The Blind Man’s Meal is among the most important artworks of Pablo Picasso’s Blue Period, but it also shares a canvas with a more mysterious painting.
Underneath the oil paint lies a portrait of a naked woman in the shape of a heart. Picasso had painted over the picture, which wasn’t unusual for the artist when money was tight.
The painting had been concealed since 1903, but a combination of AI, stereoscopic imaging, and 3D printing has peeled back the cover.
Discovering the painting
Scholars had spent years searching for the painting before it was finally found in 2010.
An unfinished version of the portrait appears in the background of Picasso’s La Vie, but the original wasn’t discovered until X-rays unearthed it behind The Blind Man’s Meal.
A decade later, two researchers from University College London have reproduced the painting.
The restoration process
George Cann, a UK Space Agency PhD candidate, and Anthony Bourached, who researches Machine Learning and Behavioural Neuroscience at UCL, used a five-step technique to recreate lost artworks, which they conducted through a company they cofounded called Oxia Palus.
The duo first used X-ray and infrared imagery to reveal the underpainting within the surface piece. This imagery was then processed to separate the exterior and interior pieces.

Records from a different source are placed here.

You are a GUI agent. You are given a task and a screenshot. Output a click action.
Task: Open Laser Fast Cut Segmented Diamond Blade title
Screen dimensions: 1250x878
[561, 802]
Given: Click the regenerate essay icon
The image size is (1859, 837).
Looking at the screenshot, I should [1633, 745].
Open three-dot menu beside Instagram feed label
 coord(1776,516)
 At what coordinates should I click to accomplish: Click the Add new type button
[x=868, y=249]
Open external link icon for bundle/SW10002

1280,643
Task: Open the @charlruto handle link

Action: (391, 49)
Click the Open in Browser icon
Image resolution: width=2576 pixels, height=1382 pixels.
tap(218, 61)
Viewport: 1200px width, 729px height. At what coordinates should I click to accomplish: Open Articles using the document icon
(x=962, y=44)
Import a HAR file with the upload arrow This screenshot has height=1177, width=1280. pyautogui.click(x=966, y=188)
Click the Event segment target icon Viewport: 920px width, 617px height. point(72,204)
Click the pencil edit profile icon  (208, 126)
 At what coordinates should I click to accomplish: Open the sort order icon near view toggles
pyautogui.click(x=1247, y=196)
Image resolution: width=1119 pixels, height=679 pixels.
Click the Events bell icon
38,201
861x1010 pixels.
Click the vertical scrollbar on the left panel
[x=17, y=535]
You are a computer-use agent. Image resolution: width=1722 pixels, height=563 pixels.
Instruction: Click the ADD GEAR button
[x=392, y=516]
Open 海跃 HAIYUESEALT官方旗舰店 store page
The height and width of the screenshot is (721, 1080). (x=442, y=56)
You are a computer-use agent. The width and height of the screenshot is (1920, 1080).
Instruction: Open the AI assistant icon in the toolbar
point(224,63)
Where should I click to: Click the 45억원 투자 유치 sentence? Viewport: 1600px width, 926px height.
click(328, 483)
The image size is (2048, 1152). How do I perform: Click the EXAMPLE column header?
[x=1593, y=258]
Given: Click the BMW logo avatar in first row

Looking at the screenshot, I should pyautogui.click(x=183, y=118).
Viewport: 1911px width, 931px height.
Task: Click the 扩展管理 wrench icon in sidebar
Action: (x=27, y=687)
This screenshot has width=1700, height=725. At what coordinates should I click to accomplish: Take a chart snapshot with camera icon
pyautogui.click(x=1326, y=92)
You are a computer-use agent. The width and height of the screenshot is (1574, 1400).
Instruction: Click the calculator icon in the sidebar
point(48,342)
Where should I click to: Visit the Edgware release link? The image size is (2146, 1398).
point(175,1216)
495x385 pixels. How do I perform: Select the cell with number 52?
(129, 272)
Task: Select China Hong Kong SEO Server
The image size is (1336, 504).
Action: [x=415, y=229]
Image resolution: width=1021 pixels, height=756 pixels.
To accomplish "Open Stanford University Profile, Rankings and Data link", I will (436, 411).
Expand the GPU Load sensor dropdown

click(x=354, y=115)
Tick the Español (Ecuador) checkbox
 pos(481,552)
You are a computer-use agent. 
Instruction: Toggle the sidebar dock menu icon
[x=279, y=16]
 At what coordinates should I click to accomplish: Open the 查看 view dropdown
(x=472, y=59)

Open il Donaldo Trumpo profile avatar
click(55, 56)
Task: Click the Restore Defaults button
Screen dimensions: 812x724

Next, an artificial neural network was trained on works by Picasso. This enabled the system to reproduce the piece in the Spanish artist’s style.
The researchers then generated a heatmap of the artwork to give the piece texture. Finally, the piece was 3D-printed onto canvas in the exact size of the original painting.
The AI imitator
The researchers believe Picasso would have welcomed the restoration. Bourached suspects that the artist would have never wanted to lose the original:
We believe that Picasso likely painted over this piece with reluctance. It was common for his blue period work as it was early in his career, and materials were expensive. Furthermore, its appearance in the background of one of his most famous Blue Period pieces, La Vie, indicates that it was likely significant to him. I believe Picasso actively welcomed such forensics, since he himself said, ‘I just painted the images that rose before my eyes. It is for other people to find the hidden meanings.’
Not everyone shares Bourached’s enthusiasm. Critics doubt that AI can accurately replicate a Picasso and fear that it adds elements the artist would not have used.
In some respects, the technique has deepened the mystery of the original painting — and the woman that it depicts.